In an interview with YachatsNews on Thursday, Austen was also critical of the federal response to the coronavirus pandemic. It’s a common theme by health officials across the country of the Trump Administration’s response to the pandemic.
“There’s no system,” she said. “The federal response to this has failed us. We’re totally left on our own.”
Illustrating the spread
Lincoln County has had seven COVID-19 related deaths and 364 positive cases as of Thursday. But unlike cases spiking in some Oregon counties, Lincoln County has had only five new cases reported so far this week.
On Monday, Nicole Fields, health department deputy director, reiterated warnings that Gov. Kate Brown and state health officials stated only hours earlier – that Oregon’s increasing case numbers are being led by people under the age of 40 who are not heeding warnings about social distancing.

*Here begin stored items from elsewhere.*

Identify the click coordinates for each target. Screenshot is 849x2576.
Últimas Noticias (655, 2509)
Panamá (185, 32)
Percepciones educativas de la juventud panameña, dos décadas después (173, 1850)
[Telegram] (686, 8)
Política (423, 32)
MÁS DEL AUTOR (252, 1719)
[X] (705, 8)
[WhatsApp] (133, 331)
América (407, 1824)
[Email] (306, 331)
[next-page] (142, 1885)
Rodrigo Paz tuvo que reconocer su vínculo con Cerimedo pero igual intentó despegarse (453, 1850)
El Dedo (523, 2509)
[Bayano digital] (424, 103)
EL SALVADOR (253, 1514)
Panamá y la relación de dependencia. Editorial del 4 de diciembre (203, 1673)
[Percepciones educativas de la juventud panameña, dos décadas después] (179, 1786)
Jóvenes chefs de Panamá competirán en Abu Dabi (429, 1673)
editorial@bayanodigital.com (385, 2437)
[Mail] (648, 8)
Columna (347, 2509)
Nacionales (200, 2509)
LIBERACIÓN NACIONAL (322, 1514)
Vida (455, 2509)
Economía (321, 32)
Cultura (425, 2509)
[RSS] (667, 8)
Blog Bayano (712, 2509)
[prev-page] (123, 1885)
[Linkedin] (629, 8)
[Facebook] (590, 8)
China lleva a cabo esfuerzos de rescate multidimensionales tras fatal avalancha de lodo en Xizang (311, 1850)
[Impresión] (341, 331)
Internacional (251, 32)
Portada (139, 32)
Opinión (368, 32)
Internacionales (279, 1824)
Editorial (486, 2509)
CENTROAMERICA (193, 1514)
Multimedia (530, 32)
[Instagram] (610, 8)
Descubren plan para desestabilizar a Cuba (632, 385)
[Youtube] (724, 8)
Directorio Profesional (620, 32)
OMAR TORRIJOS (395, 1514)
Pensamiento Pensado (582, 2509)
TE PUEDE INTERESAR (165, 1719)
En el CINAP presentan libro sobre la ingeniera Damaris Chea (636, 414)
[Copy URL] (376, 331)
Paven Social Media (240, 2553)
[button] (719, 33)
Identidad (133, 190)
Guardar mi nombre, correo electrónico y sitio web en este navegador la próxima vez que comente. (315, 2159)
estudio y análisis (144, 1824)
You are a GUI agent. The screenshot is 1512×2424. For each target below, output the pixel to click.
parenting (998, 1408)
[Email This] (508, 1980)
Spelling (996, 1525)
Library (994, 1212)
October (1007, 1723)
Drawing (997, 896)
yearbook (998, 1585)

Brown instituted a statewide order effective Wednesday requiring that people now wear masks outdoors when they cannot be six feet apart from other people.
Many of these new Oregon cases are coming from younger people attending social events and not from a known, coronavirus source “so we can’t tell where it started,” Fields said.
“This is quite a big deal,” she said. “The state is going the wrong direction.”
To illustrate how easily and quickly a COVID-positive person can infect others, county officials released a graphic showing how as many as 62 actual cases started with four co-workers contracting the illness. The coronavirus spread to family, friends, other co-workers and people they lived with, eventually leading to outbreaks in 10-14 other businesses.
“This spreads really, really easily,” said Fields. “It can go from a few people to a catastrophic spread. So many peoples’ lives and jobs are linked together; this is a small community.”